In 2011, a Duke University led study revealed that foam in 80% of 12 tested baby products contained toxic or potentially harmful flame retardant chemicals. A 2014 University of California, Berkeley study found flame retardants in the dust of 100% of the California early childhood education facilities studied. Indoor dust, via inhalation and indigestion, is a common way humans are exposed to these chemicals.

Currently the US does not have a flammability standard for residential upholstered furniture products. In its absence, California's approach has served as the de facto national standard.  California updated its regulations five years ago to remove an 'open flame' test that manufacturers almost always met through the use of added flame retardants.  The result was a standard that could be met more readily without added flame retardants and, following the state's action, many furniture companies did start moving away from using the substances.
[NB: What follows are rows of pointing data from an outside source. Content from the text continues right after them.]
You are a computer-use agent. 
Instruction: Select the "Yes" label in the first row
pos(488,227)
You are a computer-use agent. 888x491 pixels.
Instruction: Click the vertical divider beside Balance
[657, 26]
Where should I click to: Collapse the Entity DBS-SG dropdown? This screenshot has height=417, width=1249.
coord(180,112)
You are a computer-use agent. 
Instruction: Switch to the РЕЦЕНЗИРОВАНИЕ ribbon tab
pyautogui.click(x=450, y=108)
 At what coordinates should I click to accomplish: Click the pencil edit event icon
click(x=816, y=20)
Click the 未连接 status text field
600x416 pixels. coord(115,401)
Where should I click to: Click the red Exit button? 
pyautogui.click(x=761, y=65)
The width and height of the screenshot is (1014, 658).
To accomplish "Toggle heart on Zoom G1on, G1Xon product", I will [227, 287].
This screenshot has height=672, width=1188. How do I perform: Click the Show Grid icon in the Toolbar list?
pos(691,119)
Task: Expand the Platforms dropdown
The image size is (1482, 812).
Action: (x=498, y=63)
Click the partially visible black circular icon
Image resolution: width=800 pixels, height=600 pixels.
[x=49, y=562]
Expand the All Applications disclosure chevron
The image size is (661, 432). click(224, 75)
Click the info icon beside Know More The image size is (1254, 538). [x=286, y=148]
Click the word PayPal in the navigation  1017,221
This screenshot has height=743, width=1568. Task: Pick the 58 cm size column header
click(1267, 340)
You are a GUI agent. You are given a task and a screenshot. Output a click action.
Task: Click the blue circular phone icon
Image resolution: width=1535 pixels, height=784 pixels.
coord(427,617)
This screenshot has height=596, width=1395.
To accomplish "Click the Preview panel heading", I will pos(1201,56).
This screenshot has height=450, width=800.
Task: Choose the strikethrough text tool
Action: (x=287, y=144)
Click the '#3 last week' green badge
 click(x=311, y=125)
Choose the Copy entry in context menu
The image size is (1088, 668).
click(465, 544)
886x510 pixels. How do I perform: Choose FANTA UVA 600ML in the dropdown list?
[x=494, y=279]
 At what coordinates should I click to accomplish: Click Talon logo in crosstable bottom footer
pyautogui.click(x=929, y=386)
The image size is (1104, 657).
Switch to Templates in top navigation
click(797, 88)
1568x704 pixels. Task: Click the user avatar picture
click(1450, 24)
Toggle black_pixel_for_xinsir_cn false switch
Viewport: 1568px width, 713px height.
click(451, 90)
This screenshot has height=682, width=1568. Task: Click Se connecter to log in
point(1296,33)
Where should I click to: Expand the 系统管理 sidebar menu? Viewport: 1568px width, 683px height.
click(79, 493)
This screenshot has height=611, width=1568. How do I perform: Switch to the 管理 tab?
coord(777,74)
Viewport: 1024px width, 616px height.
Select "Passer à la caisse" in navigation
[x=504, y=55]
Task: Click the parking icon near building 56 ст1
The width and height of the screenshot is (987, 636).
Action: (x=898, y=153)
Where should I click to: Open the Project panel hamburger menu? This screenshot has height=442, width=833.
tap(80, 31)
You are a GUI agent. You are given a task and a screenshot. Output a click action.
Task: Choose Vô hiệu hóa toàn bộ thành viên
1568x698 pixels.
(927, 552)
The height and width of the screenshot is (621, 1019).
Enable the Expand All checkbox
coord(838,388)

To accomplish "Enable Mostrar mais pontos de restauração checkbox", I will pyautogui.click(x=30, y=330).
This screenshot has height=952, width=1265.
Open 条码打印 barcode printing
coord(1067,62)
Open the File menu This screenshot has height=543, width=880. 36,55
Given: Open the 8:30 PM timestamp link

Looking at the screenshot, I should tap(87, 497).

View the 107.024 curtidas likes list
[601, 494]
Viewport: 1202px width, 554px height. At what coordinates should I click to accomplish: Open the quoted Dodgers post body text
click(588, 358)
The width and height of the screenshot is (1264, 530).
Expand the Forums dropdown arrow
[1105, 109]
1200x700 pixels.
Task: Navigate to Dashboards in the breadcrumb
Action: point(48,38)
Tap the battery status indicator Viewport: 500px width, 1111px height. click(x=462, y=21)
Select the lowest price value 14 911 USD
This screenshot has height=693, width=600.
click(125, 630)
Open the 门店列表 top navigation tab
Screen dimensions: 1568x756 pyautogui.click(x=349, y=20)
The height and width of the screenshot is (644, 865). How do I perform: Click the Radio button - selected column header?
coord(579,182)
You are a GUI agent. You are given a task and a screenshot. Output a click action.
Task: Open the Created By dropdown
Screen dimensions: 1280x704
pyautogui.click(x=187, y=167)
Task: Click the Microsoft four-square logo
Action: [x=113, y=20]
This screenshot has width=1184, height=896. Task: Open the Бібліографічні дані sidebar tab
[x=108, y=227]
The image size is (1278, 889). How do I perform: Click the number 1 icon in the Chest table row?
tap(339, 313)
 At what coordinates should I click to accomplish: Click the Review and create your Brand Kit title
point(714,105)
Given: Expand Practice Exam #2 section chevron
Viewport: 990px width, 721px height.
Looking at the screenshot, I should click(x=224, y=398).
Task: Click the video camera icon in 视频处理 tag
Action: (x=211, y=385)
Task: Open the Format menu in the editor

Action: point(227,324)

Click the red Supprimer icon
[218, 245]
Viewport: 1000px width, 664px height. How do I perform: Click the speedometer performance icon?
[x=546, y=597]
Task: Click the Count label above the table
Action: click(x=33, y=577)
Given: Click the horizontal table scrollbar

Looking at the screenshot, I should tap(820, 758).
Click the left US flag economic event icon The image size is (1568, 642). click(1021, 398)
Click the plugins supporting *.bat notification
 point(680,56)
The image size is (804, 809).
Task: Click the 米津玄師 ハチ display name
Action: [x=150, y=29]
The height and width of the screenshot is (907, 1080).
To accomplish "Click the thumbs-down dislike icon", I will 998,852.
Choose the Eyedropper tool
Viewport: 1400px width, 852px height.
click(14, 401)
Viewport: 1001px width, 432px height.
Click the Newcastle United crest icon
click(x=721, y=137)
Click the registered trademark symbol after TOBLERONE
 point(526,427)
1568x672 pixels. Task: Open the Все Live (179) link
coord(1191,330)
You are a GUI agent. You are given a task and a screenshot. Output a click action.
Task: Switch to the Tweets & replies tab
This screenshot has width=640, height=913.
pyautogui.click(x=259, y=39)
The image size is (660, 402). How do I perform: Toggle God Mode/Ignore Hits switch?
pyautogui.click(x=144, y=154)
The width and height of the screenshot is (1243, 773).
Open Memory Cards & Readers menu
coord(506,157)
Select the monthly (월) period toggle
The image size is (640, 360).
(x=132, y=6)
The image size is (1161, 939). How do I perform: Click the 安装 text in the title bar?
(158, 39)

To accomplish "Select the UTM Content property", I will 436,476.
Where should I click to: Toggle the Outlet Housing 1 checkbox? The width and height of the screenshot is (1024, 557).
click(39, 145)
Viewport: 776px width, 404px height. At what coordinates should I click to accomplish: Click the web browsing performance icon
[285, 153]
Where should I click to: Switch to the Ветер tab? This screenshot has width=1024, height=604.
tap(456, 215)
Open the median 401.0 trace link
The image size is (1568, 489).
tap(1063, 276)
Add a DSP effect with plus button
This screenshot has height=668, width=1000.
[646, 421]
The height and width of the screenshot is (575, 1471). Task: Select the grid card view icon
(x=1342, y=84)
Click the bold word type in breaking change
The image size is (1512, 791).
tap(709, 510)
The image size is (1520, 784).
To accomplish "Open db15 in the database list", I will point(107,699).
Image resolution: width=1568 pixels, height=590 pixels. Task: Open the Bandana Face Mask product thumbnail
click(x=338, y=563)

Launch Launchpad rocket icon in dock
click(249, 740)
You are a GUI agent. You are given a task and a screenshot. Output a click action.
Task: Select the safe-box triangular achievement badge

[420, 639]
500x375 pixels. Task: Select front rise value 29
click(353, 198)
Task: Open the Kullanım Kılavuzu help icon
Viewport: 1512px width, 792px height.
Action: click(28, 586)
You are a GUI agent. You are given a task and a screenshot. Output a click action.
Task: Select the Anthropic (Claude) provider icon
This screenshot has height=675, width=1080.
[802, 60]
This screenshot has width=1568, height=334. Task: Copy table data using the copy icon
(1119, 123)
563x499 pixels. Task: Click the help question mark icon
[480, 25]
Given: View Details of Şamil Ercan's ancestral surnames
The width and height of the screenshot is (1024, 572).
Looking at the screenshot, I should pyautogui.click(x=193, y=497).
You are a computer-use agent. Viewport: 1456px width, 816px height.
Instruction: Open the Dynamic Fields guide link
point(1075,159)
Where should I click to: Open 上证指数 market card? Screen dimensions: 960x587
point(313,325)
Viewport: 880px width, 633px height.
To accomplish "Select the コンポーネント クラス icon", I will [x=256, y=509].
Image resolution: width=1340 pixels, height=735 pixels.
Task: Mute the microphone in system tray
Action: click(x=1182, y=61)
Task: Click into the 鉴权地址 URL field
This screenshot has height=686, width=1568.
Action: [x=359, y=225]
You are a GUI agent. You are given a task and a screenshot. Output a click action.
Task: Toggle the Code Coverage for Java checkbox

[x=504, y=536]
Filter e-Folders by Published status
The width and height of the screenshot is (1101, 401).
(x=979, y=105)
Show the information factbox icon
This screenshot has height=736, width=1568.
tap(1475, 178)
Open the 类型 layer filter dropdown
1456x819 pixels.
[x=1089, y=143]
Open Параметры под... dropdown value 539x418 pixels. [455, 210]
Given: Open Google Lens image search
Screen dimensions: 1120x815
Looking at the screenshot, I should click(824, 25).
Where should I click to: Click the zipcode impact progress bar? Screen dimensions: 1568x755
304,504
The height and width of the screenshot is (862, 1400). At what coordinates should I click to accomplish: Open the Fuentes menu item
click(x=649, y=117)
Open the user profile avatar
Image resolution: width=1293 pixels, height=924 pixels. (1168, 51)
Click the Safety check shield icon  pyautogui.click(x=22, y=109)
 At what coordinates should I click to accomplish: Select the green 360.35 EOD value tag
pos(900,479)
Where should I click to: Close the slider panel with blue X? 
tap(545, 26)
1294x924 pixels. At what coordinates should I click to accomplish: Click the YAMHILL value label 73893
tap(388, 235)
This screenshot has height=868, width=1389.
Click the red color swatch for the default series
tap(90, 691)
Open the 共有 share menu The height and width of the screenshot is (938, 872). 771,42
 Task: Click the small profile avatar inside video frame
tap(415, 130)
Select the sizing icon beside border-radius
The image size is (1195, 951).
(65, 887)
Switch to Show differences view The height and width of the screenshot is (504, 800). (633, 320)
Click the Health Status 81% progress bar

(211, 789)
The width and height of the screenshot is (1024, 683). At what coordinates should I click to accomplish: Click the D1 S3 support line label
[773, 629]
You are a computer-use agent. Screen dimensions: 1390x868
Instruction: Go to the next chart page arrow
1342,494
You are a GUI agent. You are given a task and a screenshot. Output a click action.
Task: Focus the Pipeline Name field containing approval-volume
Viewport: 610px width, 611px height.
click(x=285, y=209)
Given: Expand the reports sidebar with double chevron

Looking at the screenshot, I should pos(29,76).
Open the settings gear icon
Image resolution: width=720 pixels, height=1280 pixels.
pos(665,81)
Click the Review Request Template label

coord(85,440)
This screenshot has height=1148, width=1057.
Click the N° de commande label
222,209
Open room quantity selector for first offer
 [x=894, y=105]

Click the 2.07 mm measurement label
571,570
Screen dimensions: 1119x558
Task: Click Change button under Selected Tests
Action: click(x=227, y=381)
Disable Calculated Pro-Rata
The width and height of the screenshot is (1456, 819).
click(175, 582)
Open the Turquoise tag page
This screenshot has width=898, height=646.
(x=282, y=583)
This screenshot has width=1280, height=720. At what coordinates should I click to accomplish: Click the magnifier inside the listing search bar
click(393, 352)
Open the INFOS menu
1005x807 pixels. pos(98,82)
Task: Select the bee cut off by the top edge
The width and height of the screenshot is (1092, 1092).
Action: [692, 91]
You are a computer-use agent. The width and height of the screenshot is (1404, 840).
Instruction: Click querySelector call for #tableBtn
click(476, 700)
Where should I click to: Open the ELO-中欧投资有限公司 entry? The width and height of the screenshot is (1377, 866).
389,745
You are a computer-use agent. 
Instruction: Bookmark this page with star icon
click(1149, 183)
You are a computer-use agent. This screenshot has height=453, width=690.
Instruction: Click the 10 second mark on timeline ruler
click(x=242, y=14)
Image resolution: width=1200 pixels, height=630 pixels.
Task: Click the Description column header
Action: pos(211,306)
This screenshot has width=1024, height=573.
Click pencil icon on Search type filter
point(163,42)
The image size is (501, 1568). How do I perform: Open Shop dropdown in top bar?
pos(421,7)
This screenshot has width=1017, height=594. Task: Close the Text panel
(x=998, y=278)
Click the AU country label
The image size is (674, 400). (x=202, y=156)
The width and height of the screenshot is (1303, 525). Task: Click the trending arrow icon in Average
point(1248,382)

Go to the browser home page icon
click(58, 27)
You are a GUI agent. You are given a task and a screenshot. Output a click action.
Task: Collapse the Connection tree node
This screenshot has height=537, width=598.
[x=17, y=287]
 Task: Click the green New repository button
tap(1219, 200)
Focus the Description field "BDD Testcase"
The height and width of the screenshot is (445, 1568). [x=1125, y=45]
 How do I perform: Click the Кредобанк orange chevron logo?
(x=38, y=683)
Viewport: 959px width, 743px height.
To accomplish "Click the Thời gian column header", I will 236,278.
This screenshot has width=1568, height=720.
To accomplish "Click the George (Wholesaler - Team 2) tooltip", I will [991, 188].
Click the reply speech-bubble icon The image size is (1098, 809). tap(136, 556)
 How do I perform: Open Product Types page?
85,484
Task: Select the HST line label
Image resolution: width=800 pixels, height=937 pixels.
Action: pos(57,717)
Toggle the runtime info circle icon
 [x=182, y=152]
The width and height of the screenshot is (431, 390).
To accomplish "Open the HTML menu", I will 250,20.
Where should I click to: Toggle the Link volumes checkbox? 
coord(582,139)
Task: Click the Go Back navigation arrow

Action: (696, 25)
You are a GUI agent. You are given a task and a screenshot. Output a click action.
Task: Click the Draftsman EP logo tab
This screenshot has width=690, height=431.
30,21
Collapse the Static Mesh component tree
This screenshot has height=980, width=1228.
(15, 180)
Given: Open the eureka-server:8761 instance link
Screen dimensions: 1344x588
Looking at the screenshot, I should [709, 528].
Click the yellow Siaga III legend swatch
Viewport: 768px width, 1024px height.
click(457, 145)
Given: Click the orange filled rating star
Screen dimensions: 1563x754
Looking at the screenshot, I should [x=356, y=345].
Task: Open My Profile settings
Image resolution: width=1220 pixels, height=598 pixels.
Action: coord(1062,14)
Additionally, in September of 2018, the governor of California signed into law AB 2998 [2] to restrict a broad range of flame retardants in juvenile products, mattresses, upholstered furniture and reupholstered furniture.   This law is similar to the new San Francisco law however the effective date is January 1, 2020 (and the San Francisco ban went into effect 01-01 of this year, 2019 and the California state wide law excepts :  

  • - Electronic components of juvenile products, mattresses, reupholstered furniture, upholstered furniture, or associated casing for those electronic components
  • - Threads or fibers for stitching mattress components together 
  • - Components of adult mattresses other than foam

This is also huge news because when one large city (or a state) passes chemical restrictions like these it could force retailers that need to eliminate flame retardant chemicals from their products to do the same on all the products they sell throughout the US- therefore benefiting all of us.  Here is hoping they do!!


  1. That's really nice move by the govt to ban all the toxic furniture as anything that is toxic should never be in anyone's home as it really makes the life of every family member go in danger.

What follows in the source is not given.